For many Canadians, owning a condo is one of the most significant investments of their lives. However, the longevity of condo infrastructure in Canada is threatened by various risks that require more attention. To address this issue, the CIA has released a new insight statement that provides valuable information and recommendations for safeguarding this important investment.

Longevity of Condo Infrastructure emphasizes the importance of repairing, replacing and renewing common elements such as roofs, pools, elevators and parking lots within condo buildings, as well as having sound reserve funds. The authors of the statement, Henry Chio, FCIA, Jean-Sébastien Côté, FCIA, and John Nguyen, stress that owning a condo is a significant life investment for many Canadians, and it’s crucial that all stakeholders understand the value of this asset and its associated risks.

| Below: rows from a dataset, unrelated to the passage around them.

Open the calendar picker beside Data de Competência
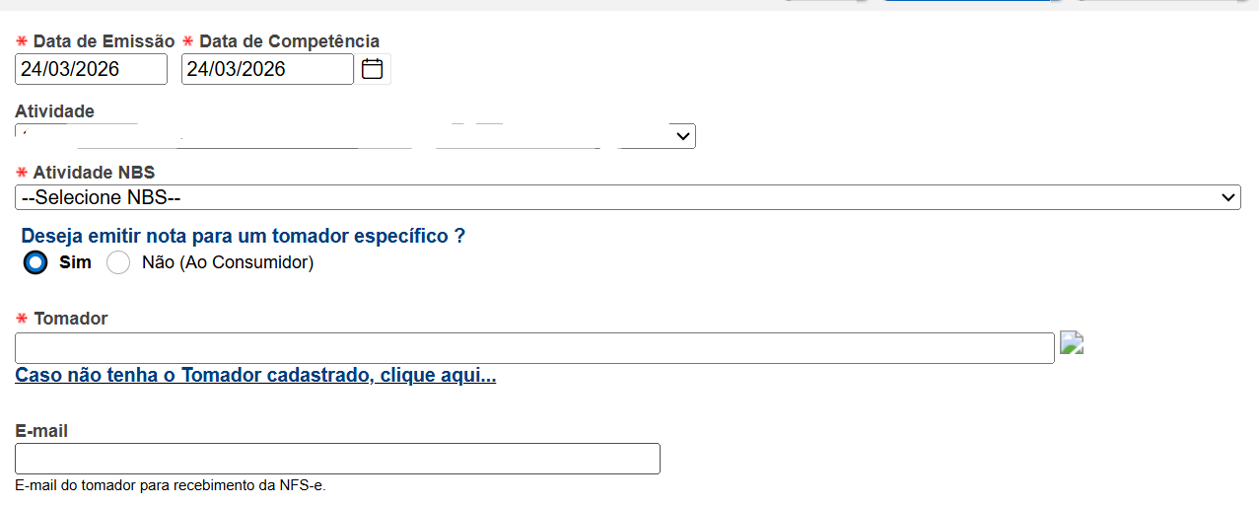 pyautogui.click(x=372, y=69)
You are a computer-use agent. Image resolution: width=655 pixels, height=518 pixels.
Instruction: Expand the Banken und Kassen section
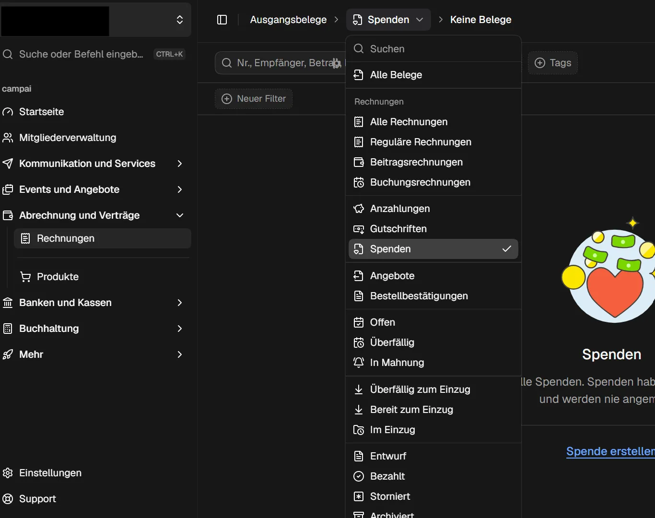[x=179, y=303]
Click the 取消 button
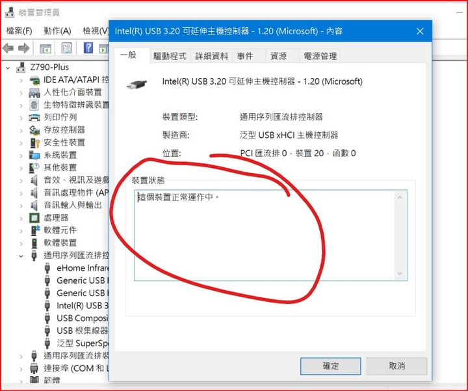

“By working together and taking proactive steps, we can ensure the longevity of Canada’s condominium infrastructure.”

– Jean-Sébastien Côté, FCIA

The statement also highlights the need for a broader education system to keep boards and condo owners up to date on requirements related to insurance, legislation, finance and other relevant issues. This is particularly crucial since these risks cannot be faced individually.

“Condo owners need to understand that this type of investment involves sharing risks with others beyond their own unit.”

– Henry Chio, FCIA

In addition, the statement outlines specific risks and recommendations related to climate change impacts on properties, financial management by condo boards and interest rates and inflation. It further emphasizes the need for stronger government intervention to guide proper estimation of the future costs of maintaining and repairing condo infrastructure as it ages.

These recommendations are not limited to condos and can be broadly applied to public infrastructure such as public buildings, roads, bridges and waterworks maintained by all levels of government. Therefore, it’s important for everyone to understand the risks associated with condos and properly forecast and mitigate them.

The authors encourage condo owners to be proactive in learning about the financial health of their condo association, getting to know their condo community and engaging with their board. By working together and taking proactive steps, stakeholders can ensure the longevity of Canada’s condominium infrastructure.

“Ultimately, condo owners, buyers, governments, municipalities, condo managers, board members and other stakeholders should better understand the risks associated with condos and properly forecast and mitigate them.”

– John Nguyen

The statement serves as a valuable resource for anyone interested in owning a condo in Canada or maintaining public infrastructure. The authors joined the Seeing Beyond Risk podcast as guests to provide further insights into the results behind the statement, additional background information and more.

This new release draws heavily on an earlier research paper by Jean-Sébastien Côté and Jon Juffs which explores the Canadian condominium industry through an actuarial lens. This research paper reviewed condo reserve funds set aside for paying the future repair and replacement costs of common elements shared among condo owners in a building.